## Task prompt
From the entries below, return only the lines starting at the one that contains "Task: Open the Smoother tool icon" and ending at the one that contains "has height=536, width=714.", exactly as they stand.

## Entries shown
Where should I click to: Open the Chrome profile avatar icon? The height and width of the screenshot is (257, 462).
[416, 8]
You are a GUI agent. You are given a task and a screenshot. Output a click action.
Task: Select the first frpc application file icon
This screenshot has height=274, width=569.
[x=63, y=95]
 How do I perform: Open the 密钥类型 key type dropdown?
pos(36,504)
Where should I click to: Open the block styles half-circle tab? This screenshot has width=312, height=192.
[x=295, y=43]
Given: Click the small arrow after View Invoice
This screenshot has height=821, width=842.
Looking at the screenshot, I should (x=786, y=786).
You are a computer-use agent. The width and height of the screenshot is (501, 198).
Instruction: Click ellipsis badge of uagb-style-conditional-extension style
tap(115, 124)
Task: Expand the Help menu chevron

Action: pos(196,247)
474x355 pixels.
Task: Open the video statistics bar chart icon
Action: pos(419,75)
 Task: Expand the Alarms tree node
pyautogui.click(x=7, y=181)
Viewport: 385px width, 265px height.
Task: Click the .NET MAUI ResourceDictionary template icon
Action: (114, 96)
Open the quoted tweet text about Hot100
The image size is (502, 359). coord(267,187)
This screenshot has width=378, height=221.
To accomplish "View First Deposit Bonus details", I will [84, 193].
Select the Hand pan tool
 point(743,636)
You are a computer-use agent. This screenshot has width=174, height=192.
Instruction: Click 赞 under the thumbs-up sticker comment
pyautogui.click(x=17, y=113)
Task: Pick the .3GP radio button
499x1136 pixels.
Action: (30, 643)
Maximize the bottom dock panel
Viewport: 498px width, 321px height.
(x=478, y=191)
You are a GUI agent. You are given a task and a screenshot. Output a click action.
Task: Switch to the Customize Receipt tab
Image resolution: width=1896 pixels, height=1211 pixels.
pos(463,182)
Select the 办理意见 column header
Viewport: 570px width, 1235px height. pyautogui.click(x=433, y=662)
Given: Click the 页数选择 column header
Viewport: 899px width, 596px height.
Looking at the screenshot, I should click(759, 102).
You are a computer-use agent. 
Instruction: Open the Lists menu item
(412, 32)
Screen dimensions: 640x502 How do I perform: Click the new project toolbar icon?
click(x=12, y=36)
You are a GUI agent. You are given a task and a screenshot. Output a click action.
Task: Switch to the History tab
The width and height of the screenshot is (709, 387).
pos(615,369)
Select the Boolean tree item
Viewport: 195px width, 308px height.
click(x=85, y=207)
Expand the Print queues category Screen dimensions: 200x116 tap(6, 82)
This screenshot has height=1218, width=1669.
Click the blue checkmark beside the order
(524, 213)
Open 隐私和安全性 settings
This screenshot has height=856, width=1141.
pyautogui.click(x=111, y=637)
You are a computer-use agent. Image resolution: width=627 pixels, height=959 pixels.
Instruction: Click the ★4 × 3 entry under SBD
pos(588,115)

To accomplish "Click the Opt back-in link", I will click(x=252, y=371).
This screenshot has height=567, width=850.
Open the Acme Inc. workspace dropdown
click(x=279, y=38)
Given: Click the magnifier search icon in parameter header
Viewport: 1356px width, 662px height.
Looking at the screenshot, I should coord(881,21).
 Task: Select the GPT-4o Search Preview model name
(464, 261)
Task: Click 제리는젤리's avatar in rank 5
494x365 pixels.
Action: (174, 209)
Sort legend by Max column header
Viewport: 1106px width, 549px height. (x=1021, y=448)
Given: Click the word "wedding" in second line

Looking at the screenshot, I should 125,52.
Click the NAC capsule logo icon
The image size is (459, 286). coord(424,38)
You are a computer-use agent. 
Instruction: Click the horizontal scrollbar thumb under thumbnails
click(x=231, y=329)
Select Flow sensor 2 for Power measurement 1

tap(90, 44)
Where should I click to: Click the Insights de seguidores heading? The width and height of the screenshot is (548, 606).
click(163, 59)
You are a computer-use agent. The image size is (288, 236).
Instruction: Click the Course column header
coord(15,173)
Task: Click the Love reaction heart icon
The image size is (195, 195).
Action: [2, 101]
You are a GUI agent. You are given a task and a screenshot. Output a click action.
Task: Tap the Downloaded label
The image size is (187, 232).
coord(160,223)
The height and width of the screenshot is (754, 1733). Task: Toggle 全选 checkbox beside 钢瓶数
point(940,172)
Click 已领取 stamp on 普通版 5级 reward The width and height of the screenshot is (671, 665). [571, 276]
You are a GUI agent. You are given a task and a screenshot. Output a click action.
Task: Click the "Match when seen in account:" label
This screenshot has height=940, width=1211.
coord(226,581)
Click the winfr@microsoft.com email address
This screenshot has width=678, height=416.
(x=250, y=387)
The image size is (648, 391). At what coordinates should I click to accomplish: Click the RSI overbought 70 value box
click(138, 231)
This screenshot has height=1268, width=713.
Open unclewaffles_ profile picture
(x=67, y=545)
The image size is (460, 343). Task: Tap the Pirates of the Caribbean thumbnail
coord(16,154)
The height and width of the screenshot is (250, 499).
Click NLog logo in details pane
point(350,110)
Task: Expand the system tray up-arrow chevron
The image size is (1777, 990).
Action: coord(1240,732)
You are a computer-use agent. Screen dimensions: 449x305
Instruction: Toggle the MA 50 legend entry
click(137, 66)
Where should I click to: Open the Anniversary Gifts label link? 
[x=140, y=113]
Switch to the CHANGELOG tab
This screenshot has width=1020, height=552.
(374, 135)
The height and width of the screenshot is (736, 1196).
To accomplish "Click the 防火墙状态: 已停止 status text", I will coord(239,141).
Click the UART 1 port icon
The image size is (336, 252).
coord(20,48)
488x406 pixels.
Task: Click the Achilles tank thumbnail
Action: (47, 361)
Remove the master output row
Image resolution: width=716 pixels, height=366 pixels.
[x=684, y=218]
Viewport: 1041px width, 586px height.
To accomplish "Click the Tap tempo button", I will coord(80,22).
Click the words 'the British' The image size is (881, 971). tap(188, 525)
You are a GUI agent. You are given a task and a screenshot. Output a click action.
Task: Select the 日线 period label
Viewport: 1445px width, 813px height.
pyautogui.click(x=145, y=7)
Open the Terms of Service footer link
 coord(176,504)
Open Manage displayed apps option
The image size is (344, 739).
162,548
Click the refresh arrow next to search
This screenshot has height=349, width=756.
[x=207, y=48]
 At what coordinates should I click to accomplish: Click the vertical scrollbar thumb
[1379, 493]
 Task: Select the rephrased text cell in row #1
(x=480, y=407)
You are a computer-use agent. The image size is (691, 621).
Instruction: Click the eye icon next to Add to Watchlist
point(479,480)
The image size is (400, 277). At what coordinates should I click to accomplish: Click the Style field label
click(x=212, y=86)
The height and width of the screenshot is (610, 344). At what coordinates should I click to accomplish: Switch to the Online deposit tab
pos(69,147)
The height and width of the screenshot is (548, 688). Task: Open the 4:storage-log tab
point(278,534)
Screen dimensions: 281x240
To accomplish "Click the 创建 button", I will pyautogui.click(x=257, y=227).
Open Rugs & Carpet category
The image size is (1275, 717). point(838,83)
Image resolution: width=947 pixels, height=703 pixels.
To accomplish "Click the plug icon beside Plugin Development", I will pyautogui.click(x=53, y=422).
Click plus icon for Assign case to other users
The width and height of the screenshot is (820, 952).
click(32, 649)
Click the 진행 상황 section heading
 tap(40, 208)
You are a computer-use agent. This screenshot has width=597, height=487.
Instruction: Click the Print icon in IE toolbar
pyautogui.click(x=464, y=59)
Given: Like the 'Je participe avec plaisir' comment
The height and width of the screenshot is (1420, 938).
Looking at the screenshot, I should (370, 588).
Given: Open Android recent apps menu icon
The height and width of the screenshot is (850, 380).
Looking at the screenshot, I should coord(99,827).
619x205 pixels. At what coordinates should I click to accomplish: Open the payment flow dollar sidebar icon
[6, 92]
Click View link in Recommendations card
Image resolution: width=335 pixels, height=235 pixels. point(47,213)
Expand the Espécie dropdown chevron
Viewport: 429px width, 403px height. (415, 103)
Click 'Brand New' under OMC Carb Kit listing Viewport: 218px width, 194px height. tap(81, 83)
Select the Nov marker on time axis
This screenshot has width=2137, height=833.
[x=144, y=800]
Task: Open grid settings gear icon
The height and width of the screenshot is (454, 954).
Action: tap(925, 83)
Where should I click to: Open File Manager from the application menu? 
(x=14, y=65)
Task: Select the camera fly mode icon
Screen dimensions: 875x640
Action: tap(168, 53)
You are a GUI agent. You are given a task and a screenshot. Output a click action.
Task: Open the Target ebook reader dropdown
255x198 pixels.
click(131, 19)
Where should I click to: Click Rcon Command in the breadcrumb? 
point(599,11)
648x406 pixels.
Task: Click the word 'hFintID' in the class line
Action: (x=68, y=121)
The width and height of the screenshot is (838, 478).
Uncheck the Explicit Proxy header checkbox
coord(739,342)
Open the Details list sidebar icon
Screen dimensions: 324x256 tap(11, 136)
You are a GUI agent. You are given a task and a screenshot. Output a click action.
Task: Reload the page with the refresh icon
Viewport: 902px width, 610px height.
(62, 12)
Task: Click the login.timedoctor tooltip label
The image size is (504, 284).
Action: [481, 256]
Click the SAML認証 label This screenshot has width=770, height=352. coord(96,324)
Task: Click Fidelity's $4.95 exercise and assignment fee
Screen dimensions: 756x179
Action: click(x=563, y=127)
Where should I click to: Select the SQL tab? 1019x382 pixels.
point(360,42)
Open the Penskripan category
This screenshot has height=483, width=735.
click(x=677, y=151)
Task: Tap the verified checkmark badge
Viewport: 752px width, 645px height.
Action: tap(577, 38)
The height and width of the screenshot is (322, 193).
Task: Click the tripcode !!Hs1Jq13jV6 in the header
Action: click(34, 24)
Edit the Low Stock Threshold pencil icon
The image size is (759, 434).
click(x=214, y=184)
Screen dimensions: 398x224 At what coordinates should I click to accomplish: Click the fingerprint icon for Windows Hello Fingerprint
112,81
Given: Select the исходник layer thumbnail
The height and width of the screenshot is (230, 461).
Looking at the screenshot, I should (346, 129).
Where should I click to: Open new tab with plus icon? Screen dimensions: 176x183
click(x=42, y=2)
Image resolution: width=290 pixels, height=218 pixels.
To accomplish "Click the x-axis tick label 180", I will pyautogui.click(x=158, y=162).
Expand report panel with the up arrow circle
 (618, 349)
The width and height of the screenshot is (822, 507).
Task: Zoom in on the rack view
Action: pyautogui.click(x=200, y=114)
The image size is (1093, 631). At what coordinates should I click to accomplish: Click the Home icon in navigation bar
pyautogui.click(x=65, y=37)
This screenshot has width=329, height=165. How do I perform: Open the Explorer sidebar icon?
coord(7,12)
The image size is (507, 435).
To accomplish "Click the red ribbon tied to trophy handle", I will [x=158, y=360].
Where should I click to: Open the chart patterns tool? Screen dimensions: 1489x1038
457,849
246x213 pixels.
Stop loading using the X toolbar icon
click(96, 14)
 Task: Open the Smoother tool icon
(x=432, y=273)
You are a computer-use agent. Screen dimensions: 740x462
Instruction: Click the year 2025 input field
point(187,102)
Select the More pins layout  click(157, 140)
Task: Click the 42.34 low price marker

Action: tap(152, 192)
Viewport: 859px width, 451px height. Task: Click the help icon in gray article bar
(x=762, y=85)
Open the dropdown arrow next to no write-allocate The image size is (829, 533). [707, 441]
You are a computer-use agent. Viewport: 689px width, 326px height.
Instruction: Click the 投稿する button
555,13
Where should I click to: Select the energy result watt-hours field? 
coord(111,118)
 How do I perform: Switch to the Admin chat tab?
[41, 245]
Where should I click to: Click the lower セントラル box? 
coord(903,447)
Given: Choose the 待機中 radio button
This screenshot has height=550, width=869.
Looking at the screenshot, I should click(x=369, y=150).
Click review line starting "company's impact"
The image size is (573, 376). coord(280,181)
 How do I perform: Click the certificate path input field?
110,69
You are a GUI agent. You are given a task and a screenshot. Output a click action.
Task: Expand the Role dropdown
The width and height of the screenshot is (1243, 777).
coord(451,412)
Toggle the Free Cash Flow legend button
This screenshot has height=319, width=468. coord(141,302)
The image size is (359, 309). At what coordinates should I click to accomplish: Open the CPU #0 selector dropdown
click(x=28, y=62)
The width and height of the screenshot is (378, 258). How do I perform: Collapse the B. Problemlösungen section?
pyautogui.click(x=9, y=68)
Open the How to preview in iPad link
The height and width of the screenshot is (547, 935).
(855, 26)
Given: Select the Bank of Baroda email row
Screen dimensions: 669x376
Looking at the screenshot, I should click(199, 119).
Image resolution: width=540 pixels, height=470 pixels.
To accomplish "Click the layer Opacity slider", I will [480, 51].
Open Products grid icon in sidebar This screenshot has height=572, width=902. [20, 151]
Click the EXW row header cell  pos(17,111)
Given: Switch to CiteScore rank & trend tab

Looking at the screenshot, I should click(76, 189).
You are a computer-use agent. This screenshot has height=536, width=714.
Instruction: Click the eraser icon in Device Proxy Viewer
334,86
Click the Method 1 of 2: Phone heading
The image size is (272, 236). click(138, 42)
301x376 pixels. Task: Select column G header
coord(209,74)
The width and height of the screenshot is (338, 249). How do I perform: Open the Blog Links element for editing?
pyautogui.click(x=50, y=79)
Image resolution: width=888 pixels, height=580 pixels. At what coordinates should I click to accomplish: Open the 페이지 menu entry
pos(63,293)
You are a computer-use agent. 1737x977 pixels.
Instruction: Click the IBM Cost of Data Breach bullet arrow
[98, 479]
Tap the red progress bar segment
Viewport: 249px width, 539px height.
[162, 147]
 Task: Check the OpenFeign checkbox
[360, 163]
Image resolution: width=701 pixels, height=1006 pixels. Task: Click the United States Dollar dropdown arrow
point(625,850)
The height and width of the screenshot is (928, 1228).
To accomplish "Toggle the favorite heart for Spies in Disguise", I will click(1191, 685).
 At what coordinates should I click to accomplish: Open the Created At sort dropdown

## Answer for this exercise
 Task: Open the Smoother tool icon
(x=432, y=273)
You are a computer-use agent. Screen dimensions: 740x462
Instruction: Click the year 2025 input field
point(187,102)
Select the More pins layout  click(157, 140)
Task: Click the 42.34 low price marker

Action: tap(152, 192)
Viewport: 859px width, 451px height. Task: Click the help icon in gray article bar
(x=762, y=85)
Open the dropdown arrow next to no write-allocate The image size is (829, 533). [707, 441]
You are a computer-use agent. Viewport: 689px width, 326px height.
Instruction: Click the 投稿する button
555,13
Where should I click to: Select the energy result watt-hours field? 
coord(111,118)
 How do I perform: Switch to the Admin chat tab?
[41, 245]
Where should I click to: Click the lower セントラル box? 
coord(903,447)
Given: Choose the 待機中 radio button
This screenshot has height=550, width=869.
Looking at the screenshot, I should click(x=369, y=150).
Click review line starting "company's impact"
The image size is (573, 376). coord(280,181)
 How do I perform: Click the certificate path input field?
110,69
You are a GUI agent. You are given a task and a screenshot. Output a click action.
Task: Expand the Role dropdown
The width and height of the screenshot is (1243, 777).
coord(451,412)
Toggle the Free Cash Flow legend button
This screenshot has height=319, width=468. coord(141,302)
The image size is (359, 309). At what coordinates should I click to accomplish: Open the CPU #0 selector dropdown
click(x=28, y=62)
The width and height of the screenshot is (378, 258). How do I perform: Collapse the B. Problemlösungen section?
pyautogui.click(x=9, y=68)
Open the How to preview in iPad link
The height and width of the screenshot is (547, 935).
(855, 26)
Given: Select the Bank of Baroda email row
Screen dimensions: 669x376
Looking at the screenshot, I should click(199, 119).
Image resolution: width=540 pixels, height=470 pixels.
To accomplish "Click the layer Opacity slider", I will [480, 51].
Open Products grid icon in sidebar This screenshot has height=572, width=902. [20, 151]
Click the EXW row header cell  pos(17,111)
Given: Switch to CiteScore rank & trend tab

Looking at the screenshot, I should click(76, 189).
You are a computer-use agent. This screenshot has height=536, width=714.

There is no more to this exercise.